Lectura de la carta del apóstol san Pablo a los Gálatas 4, 22-25b. 26-27.31; 5, 1
Hermanos: En la Escritura se cuenta que Abrahán tuvo dos hijos, uno de la esclava y otro de la libre; el hijo de la esclava nació de modo natural, y el de la libre por una promesa de Dios. Esto tiene un significado: Las dos mujeres representan dos alianzas. Agar, la que engendra hijos para la esclavitud, significa la alianza del Sinaí. La Jerusalén de arriba es libre; ésa es nuestra madre, como dice la Escritura: «Alégrate, estéril, que no das a luz, rompe a gritar, tú que no conocías los dolores, porque la abandonada tiene más hijos que la que vive con el marido». Resumiendo, hermanos, no somos hijos de esclava, sino de la mujer libre. Para vivir en libertad, Cristo nos ha liberado. Por tanto, manteneos firmes, y no os sometáis de nuevo al yugo de la esclavitud.
Palabra de Dios.
Te alabamos, Señor.
Sal 112, 1-2.3-4a y 6-7
Bendito sea el nombre del Señor por siempre.

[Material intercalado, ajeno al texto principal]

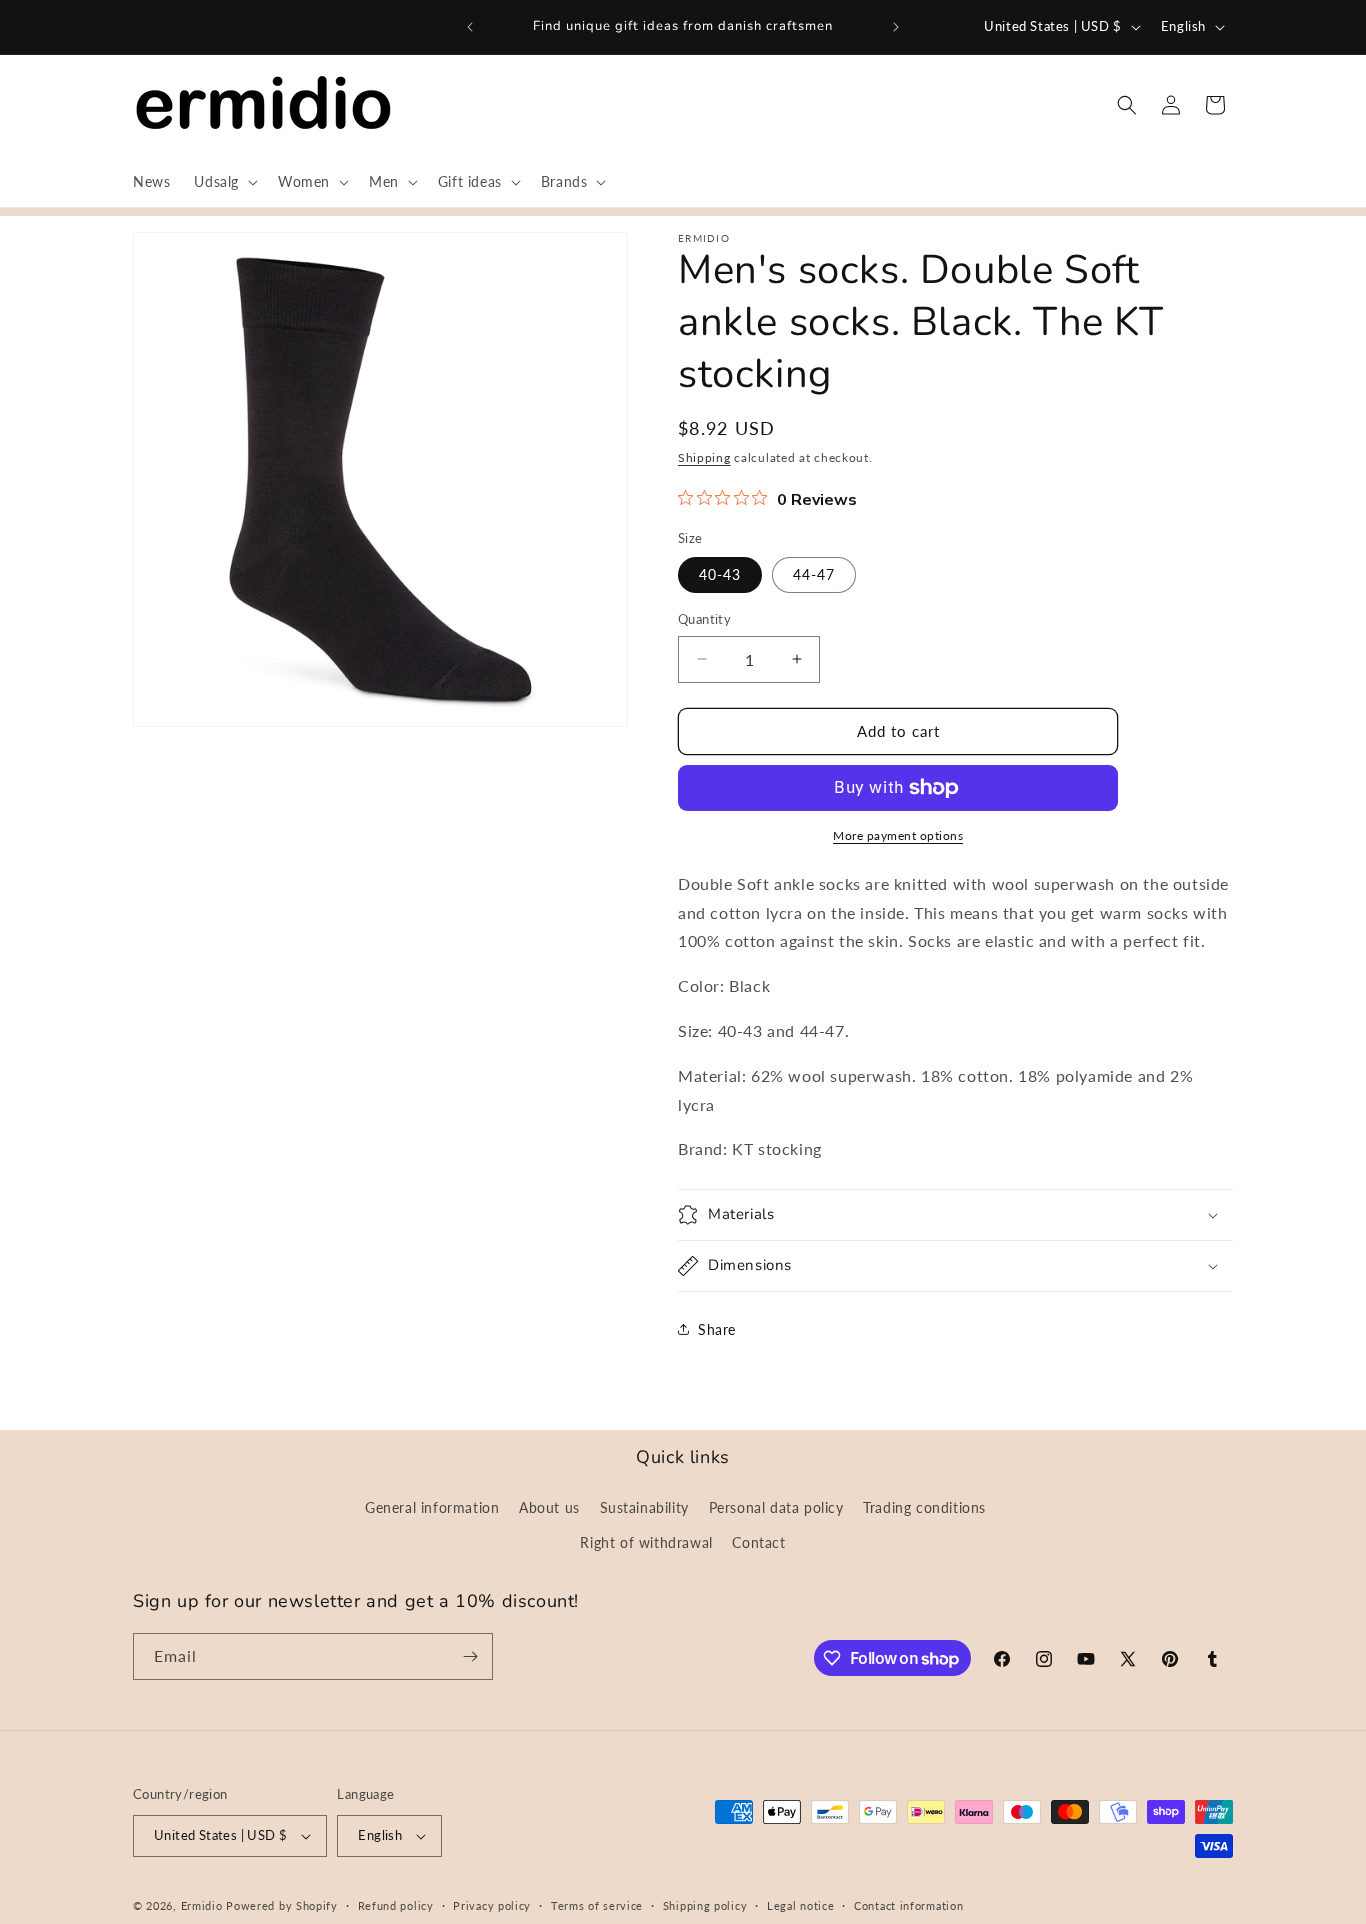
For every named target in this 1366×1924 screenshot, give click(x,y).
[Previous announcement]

Sit nomen Dómini benedíctum in sæcula.
Alaben, siervos del Señor, alaben el nombre del Señor. Bendito sea el nombre del Señor desde ahora y para siempre.
Bendito sea el nombre del Señor por siempre.
Sit nomen Dómini benedíctum in sæcula.
Desde la salida del sol hasta su ocaso, sea alabado el nombre del Señor. El Señor está por encima de todas las naciones, su gloria está sobre los cielos.
Bendito sea el nombre del Señor por siempre.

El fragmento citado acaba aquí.